> _Excerpt provided_

In the absence of a font, how hard would it be to display (without the
quotes) "<123456>" rather than the present "?" -- or maybe an option similar
to 'isprint' would be in order to force <hex> display of user-defined
character ranges (for which the user knows that he hasn't got proper
glyphs)? 'isnoprint' maybe, which would apply only to multibyte character
ranges above what 'isprint' handles?

Anyway, if _anyone_ on this list knows of a CJK font for Windows which
includes all CJK characters, also the "extensions" above and below the basic
range, please speak up. I have a UTF-8 file -- based on the Unicode
Consortium's Unihan.txt, which means I can use it privately but not
distribute it :-( -- with which to test it. At the moment I mainly use
MingLiU (a "Traditional Chinese" font) for Chinese, but it hasn't got the
CJK extensions.

> _Problem 1_
Please list every word or string that the message about CJK fonts sets in double quotation marks.
> _Problem 2_
Set down the passage of the message about CJK fonts word for word, starting at "In the absence" and ending at "CJK extensions.".

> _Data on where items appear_
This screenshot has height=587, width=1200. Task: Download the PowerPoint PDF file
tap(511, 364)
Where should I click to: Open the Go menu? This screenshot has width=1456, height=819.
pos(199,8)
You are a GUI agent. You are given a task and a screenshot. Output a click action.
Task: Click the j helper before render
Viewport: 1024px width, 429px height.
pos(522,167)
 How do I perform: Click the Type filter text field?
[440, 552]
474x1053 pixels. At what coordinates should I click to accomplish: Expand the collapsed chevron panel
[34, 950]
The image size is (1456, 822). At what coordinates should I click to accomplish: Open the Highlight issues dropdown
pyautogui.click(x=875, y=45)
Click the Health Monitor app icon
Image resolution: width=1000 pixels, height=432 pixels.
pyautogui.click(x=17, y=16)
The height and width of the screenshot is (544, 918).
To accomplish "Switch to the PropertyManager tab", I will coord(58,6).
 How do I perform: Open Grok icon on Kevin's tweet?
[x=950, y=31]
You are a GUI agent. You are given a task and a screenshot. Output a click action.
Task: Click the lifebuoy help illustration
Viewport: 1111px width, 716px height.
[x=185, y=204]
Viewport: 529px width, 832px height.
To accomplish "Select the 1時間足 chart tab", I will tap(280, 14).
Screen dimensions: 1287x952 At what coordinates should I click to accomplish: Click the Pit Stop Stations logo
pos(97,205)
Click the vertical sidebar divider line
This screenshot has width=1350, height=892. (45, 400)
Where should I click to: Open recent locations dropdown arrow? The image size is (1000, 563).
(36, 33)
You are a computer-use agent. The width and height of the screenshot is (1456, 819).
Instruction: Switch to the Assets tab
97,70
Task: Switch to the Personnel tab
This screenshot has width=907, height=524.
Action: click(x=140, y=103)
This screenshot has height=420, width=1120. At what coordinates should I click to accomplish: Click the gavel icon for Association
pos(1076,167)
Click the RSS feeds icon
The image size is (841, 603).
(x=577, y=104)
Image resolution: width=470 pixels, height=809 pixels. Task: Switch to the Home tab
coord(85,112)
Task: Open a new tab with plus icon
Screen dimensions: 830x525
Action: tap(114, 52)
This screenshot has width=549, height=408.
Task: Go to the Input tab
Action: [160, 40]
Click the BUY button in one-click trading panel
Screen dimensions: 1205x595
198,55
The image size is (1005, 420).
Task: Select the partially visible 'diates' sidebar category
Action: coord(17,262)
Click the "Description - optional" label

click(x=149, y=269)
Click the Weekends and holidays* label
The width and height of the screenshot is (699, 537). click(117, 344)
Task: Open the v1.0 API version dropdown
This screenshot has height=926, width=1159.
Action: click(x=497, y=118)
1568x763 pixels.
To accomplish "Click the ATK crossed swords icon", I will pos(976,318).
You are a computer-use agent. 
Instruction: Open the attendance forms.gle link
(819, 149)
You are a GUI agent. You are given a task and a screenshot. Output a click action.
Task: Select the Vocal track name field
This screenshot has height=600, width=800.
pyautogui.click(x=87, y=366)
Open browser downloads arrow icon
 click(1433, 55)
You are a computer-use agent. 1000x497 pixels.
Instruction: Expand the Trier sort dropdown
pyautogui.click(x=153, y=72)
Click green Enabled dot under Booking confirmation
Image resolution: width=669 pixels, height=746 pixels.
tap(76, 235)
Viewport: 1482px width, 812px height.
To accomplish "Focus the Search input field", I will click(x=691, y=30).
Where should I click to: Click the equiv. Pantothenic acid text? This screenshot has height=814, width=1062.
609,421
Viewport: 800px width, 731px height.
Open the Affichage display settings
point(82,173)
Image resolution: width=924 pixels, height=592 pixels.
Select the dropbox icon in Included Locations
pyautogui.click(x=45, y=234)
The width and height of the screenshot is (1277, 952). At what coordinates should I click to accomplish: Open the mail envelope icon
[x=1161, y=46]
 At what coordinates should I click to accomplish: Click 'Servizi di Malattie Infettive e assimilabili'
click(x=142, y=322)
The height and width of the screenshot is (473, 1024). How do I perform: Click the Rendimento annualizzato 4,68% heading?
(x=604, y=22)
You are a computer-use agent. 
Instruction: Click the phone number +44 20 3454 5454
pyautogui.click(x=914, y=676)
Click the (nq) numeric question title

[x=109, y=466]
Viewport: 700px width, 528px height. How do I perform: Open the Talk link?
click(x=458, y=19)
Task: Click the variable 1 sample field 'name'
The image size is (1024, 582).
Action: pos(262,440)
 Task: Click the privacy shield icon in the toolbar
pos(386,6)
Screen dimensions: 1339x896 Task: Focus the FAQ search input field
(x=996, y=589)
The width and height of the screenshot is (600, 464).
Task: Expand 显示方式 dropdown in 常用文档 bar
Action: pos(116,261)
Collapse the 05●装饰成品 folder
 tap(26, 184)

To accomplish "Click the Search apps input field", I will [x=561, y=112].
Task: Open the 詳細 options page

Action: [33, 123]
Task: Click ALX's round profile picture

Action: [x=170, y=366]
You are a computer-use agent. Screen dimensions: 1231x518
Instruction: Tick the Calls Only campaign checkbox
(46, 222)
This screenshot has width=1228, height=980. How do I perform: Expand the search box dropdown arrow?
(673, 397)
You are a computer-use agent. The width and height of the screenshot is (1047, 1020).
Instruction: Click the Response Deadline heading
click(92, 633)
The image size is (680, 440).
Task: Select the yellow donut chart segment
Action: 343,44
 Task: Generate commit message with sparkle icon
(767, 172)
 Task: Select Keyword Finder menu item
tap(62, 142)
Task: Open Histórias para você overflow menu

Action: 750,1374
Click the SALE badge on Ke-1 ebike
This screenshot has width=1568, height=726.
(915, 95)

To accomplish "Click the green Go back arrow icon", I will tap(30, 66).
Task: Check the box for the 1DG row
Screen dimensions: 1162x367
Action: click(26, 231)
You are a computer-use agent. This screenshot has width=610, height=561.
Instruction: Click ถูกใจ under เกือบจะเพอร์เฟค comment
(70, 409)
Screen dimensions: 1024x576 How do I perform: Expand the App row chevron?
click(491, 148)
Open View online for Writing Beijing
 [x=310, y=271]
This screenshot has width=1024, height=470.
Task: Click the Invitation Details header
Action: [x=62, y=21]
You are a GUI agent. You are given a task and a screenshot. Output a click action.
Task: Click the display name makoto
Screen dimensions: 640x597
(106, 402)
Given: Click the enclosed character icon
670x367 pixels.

> _Result 1_
"<123456>", "?", "extensions", "Traditional Chinese"

> _Result 2_
In the absence of a font, how hard would it be to display (without the
quotes) "<123456>" rather than the present "?" -- or maybe an option similar
to 'isprint' would be in order to force <hex> display of user-defined
character ranges (for which the user knows that he hasn't got proper
glyphs)? 'isnoprint' maybe, which would apply only to multibyte character
ranges above what 'isprint' handles?

Anyway, if _anyone_ on this list knows of a CJK font for Windows which
includes all CJK characters, also the "extensions" above and below the basic
range, please speak up. I have a UTF-8 file -- based on the Unicode
Consortium's Unihan.txt, which means I can use it privately but not
distribute it :-( -- with which to test it. At the moment I mainly use
MingLiU (a "Traditional Chinese" font) for Chinese, but it hasn't got the
CJK extensions.